┌──
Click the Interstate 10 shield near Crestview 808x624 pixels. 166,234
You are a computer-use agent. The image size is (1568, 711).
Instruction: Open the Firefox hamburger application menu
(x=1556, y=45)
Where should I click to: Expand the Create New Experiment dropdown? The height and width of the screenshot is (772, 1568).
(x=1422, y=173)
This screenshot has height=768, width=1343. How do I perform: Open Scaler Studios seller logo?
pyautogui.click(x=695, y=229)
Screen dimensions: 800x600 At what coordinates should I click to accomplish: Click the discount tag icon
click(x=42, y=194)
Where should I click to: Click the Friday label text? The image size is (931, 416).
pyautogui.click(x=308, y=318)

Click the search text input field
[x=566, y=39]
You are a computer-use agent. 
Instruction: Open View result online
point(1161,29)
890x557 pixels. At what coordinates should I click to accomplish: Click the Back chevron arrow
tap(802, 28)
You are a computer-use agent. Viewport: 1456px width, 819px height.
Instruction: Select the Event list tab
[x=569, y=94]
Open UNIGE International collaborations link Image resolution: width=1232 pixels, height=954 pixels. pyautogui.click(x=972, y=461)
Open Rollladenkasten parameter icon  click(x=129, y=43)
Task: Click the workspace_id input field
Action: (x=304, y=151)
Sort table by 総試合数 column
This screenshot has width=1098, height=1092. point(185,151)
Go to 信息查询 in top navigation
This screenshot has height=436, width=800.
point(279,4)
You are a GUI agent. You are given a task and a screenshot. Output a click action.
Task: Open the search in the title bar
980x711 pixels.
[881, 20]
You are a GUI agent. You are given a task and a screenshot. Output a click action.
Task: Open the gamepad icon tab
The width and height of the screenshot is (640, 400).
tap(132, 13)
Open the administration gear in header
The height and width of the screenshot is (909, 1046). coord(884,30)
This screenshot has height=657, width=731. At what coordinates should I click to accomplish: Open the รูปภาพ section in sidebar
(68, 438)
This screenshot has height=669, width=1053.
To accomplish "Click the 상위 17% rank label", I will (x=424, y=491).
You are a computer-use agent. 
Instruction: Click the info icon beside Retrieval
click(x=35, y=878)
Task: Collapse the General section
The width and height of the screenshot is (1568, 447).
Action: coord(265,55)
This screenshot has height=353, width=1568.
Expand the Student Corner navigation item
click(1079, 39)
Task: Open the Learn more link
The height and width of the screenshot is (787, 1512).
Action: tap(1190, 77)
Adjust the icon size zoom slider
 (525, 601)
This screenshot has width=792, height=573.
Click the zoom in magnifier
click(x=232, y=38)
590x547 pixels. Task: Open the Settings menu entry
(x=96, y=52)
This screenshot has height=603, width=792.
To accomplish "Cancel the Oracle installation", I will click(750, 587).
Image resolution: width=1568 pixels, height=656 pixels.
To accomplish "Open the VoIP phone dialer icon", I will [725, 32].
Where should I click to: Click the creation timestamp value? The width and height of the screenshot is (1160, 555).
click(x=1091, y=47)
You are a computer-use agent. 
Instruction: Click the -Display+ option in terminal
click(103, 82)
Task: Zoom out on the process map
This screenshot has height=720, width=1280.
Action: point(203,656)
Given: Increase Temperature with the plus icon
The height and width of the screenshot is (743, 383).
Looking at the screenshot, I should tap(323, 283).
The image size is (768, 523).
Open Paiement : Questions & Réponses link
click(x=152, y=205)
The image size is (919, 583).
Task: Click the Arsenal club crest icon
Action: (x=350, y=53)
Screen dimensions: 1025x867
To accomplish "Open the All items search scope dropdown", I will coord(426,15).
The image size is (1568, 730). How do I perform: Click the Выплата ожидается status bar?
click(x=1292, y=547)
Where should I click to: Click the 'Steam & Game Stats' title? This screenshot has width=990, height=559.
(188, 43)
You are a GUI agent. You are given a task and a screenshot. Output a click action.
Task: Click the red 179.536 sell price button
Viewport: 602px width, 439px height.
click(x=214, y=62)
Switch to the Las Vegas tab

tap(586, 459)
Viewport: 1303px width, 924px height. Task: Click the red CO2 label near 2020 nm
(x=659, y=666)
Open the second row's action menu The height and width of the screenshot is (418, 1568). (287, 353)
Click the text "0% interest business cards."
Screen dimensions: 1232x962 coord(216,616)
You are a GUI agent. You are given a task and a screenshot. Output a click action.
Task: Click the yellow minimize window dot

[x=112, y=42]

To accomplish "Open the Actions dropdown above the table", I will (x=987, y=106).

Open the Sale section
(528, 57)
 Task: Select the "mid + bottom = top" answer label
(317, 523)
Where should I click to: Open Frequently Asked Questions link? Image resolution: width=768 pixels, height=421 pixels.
└──
WHAT YOU ARE ASKED TO DO: Nothing should appear in the answer except the lines above from the line with "This screenshot has height=768, width=1343." through the line with "Task: Open the Learn more link", both included, written out exactly.

ANSWER TO THIS PROBLEM:
This screenshot has height=768, width=1343. How do I perform: Open Scaler Studios seller logo?
pyautogui.click(x=695, y=229)
Screen dimensions: 800x600 At what coordinates should I click to accomplish: Click the discount tag icon
click(x=42, y=194)
Where should I click to: Click the Friday label text? The image size is (931, 416).
pyautogui.click(x=308, y=318)

Click the search text input field
[x=566, y=39]
You are a computer-use agent. 
Instruction: Open View result online
point(1161,29)
890x557 pixels. At what coordinates should I click to accomplish: Click the Back chevron arrow
tap(802, 28)
You are a computer-use agent. Viewport: 1456px width, 819px height.
Instruction: Select the Event list tab
[x=569, y=94]
Open UNIGE International collaborations link Image resolution: width=1232 pixels, height=954 pixels. pyautogui.click(x=972, y=461)
Open Rollladenkasten parameter icon  click(x=129, y=43)
Task: Click the workspace_id input field
Action: (x=304, y=151)
Sort table by 総試合数 column
This screenshot has width=1098, height=1092. point(185,151)
Go to 信息查询 in top navigation
This screenshot has height=436, width=800.
point(279,4)
You are a GUI agent. You are given a task and a screenshot. Output a click action.
Task: Open the search in the title bar
980x711 pixels.
[881, 20]
You are a GUI agent. You are given a task and a screenshot. Output a click action.
Task: Open the gamepad icon tab
The width and height of the screenshot is (640, 400).
tap(132, 13)
Open the administration gear in header
The height and width of the screenshot is (909, 1046). coord(884,30)
This screenshot has height=657, width=731. At what coordinates should I click to accomplish: Open the รูปภาพ section in sidebar
(68, 438)
This screenshot has height=669, width=1053.
To accomplish "Click the 상위 17% rank label", I will (x=424, y=491).
You are a computer-use agent. 
Instruction: Click the info icon beside Retrieval
click(x=35, y=878)
Task: Collapse the General section
The width and height of the screenshot is (1568, 447).
Action: coord(265,55)
This screenshot has height=353, width=1568.
Expand the Student Corner navigation item
click(1079, 39)
Task: Open the Learn more link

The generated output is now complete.